Both ways of looking at masculinity and femininity come from both nature and nurture as was said. My definition of being a man or a woman is someone who is responsible and cares for their loved ones and the betterment of their fellow people. I suppose it's when a person has matured and takes responsibility for their life. Masculinity though I often see as an aggressive protector like a soldier or warrior. One who is willing to put their body out there to toil and struggle. The stereotypical cis male "man's man". Anyone can do this and basically I find it to be a biological stereotype of gender. But I most certainly feel like I retain that protective nature of being born male. Femininity has the same protective nature but in a more nurturing manner. The traditional mother or nurse figure who cares for the sick or hurt. The one who comforts on a more emotional level. This is clearly not to say that only one gender can do only one aspect of that. Both men and women serve as soldiers and nurses and caretakers and breadwinners. I hate that we have to discuss such things at all because masculinity and femininity are described in common culture by such strict guidelines by most of society. But we all know that's bullshit.
An interesting question. I think we tend to focus quite heavily on physical characteristics, but I'm just as interested in the emotional characteristics. I've met guys who, at face value, are the picture of masculinity - tall, well built, deep voice... the physical characteristics match up perfectly to societies idea of masculinity, BUT, on an emotional level they are very weak and vulnerable and struggle to cope with even small amounts of personal stress. On the other side of the coin, I've met women, who have all the feminine characteristics but have been to hell and back emotionally, so demonstrate that more masculine ideal. Taking these things into account, I see myself as more masculine and a lot of it has been learned through life experience and necessity.

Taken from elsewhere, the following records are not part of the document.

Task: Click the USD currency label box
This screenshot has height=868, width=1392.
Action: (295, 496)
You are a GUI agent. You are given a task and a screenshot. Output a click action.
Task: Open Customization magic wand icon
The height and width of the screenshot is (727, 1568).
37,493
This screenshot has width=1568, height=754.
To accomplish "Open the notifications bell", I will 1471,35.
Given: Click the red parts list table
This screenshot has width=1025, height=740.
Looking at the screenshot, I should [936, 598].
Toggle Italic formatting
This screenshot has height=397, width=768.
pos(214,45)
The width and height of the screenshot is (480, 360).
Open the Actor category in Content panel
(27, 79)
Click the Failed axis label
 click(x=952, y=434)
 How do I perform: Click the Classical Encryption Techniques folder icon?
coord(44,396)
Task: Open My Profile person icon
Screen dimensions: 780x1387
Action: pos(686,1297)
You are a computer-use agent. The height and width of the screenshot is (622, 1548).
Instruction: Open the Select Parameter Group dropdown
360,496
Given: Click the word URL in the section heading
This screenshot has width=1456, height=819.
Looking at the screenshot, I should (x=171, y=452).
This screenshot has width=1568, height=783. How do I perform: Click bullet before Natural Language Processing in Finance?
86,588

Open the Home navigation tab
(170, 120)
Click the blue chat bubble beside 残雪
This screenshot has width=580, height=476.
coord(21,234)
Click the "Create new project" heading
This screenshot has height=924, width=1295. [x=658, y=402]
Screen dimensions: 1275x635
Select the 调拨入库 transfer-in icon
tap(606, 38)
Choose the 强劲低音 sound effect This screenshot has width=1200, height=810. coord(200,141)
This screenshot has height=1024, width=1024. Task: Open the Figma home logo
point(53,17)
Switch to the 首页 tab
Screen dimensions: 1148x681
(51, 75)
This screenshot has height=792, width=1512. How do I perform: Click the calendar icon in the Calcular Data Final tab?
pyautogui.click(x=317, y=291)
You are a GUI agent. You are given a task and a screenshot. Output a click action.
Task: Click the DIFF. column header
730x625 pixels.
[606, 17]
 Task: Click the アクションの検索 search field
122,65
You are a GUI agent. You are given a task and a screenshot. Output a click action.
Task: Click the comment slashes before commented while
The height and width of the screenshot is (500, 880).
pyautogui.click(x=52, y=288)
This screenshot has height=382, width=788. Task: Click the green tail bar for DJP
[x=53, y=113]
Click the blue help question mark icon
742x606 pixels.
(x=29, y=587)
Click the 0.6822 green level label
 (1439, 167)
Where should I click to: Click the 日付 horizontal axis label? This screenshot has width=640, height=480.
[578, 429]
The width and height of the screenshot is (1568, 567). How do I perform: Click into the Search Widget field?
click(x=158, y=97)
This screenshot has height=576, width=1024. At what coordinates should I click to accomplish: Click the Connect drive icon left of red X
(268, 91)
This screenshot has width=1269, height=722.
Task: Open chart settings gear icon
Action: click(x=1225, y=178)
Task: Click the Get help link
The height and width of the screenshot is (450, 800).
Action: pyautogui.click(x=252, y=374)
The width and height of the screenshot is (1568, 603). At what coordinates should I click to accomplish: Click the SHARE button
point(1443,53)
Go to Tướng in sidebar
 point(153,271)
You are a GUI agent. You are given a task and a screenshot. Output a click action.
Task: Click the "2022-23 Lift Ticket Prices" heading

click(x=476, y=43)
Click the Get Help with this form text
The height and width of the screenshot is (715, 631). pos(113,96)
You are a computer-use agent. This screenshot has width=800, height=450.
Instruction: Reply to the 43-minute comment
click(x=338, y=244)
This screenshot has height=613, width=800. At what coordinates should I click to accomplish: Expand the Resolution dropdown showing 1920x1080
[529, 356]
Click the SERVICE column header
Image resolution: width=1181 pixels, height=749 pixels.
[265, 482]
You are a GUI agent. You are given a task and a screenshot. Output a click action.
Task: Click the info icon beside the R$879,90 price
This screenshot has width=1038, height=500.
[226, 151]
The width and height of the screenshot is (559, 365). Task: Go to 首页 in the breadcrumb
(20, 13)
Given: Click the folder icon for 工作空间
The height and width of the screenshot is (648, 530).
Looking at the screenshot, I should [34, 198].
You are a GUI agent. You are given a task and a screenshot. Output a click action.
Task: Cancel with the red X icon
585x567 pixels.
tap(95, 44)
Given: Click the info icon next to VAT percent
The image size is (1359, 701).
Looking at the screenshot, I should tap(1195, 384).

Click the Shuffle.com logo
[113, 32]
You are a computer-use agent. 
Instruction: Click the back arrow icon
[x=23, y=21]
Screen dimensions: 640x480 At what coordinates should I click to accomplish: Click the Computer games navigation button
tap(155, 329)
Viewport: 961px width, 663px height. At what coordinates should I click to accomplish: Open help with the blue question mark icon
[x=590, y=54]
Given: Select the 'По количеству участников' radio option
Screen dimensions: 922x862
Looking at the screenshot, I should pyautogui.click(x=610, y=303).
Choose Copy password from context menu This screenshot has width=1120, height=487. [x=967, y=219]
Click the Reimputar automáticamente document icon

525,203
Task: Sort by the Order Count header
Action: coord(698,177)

I actually didn't even take into account the physical traits of masculinity and femininity. I suppose those are quite "biological" and I just dismissed them outright :lol:. But how we perceive people's bodies as "masculine" and "feminine" can be more of a social construct. It's interesting that many people who are the "epitome" of maleness fall quite short of the mental aspect of what is perceived as "masculine" in the psychological arena. Unfortunately, I think this is a topic that is quite prevalent in our society and is endemic to the LGBT population.
I feel like the fact that sex and gender can be incongruous shows the distinction between biology and social construction. you have physical traits and manifestations due to hormones, sex-related factors, etc., the main ones being physical features and behaviors. but everything else under the masculine/feminine spectrum is socially defined. it's just because society meshes sex and gender together that we often inherently assign these characteristics to the sexes, and why a majority of children grow up adhering to such "standards". it can be hard to imagine stereotypical girly-girl femininity in a biological male, but yeah, obviously we know that occurs. I think being transgender and not transsexual is relevant, because sometimes people just feel their gender is incongruous with their sex (which is only a thing because society essentially constructs gender = sex), and not that their entire body is wrong. which essentially shows that masculinity/femininity are traits of gender, which I think for the most part, one's born with, but that society's messed with and arbitrarily assigned as gender traits. hopefully this makes sense and I don't contradict myself, it's really late haha.
If you could somehow measure every male and every female on "x" trait, the degree to which the two sexes differed would constitute how "feminine" or "masculine" the trait was. In other words, they are constantly changing and inherently malleable.